Stored data entries
====

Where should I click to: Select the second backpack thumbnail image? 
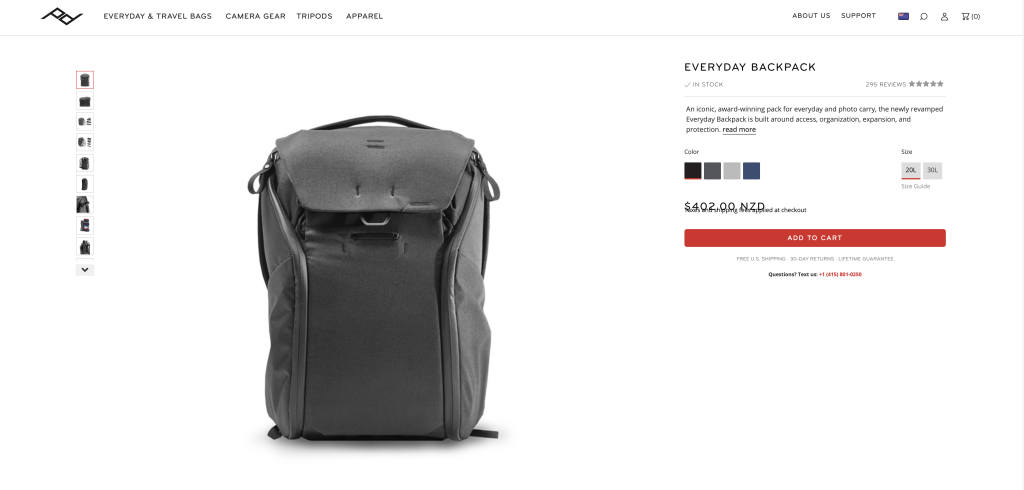85,101
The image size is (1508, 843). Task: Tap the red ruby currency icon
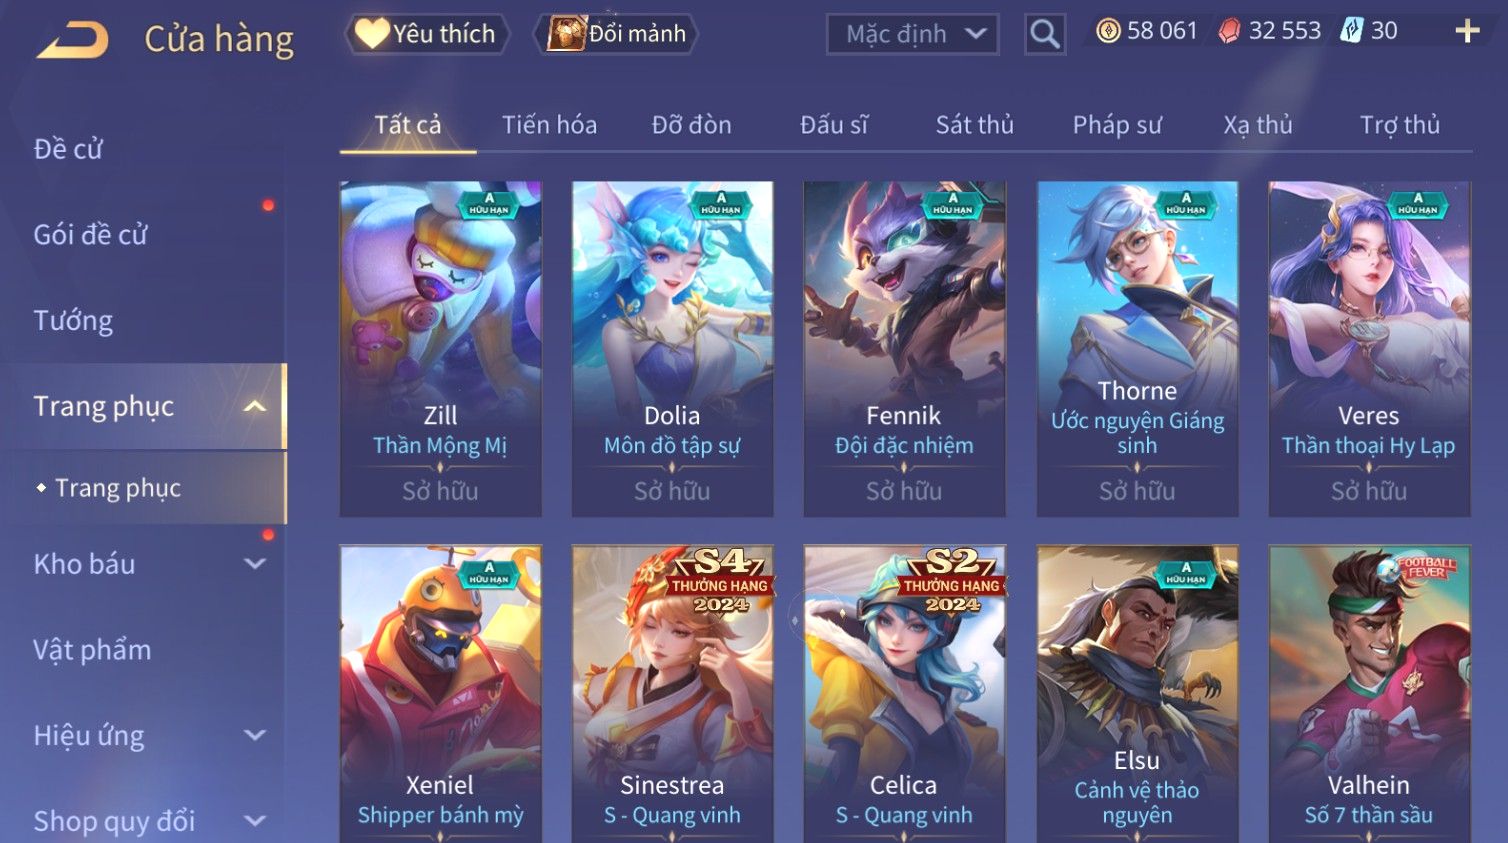tap(1229, 32)
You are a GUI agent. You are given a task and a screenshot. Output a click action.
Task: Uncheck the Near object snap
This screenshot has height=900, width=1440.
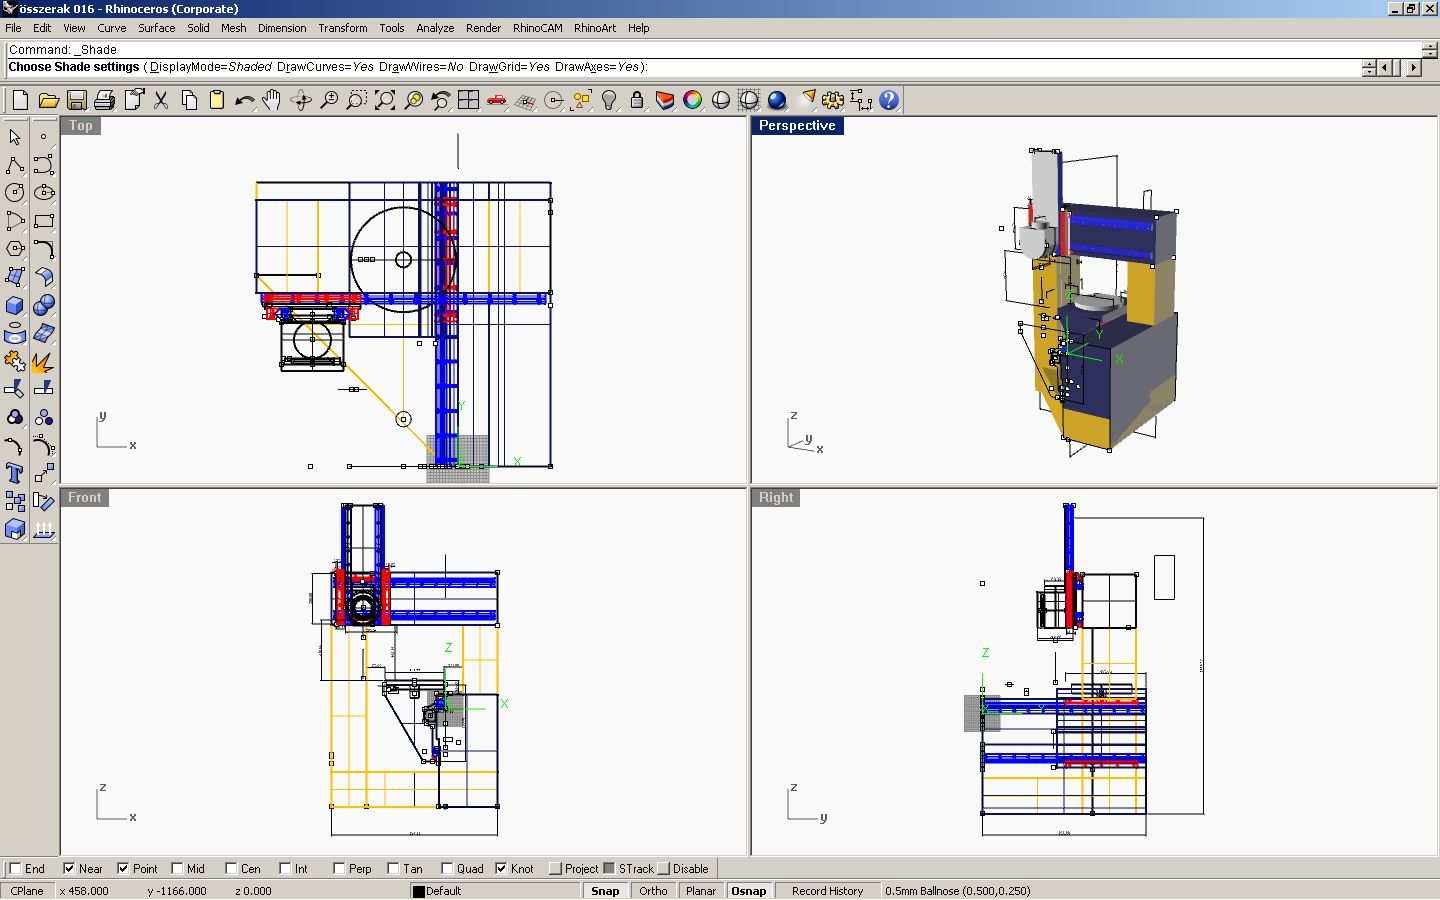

====

Exercise details ▸
Pictures aside, retype the entries above exactly as they are.

Output for this exercise ▸
Where should I click to: Select the second backpack thumbnail image? 
85,101
The image size is (1508, 843). Task: Tap the red ruby currency icon
tap(1229, 32)
You are a GUI agent. You are given a task and a screenshot. Output a click action.
Task: Uncheck the Near object snap
This screenshot has height=900, width=1440.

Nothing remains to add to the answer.